◆ TASK DIRECTIONS
Work out how many lines of the data contain "text" and reply with that number alone.

◆ Dataset excerpts
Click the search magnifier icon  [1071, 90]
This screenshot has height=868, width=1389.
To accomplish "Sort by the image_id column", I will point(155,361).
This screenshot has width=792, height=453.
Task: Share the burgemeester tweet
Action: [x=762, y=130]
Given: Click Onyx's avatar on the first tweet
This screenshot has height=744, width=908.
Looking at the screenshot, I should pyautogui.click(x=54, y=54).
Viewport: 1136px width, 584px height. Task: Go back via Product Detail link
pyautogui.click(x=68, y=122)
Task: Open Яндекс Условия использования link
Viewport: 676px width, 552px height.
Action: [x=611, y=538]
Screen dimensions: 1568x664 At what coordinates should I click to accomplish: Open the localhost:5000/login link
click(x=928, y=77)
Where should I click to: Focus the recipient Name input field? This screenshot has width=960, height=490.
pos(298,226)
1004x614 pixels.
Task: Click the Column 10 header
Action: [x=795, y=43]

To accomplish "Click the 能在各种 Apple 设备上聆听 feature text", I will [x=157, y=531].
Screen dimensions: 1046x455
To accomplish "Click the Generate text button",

◆ ANSWER TO THE EXERCISE
2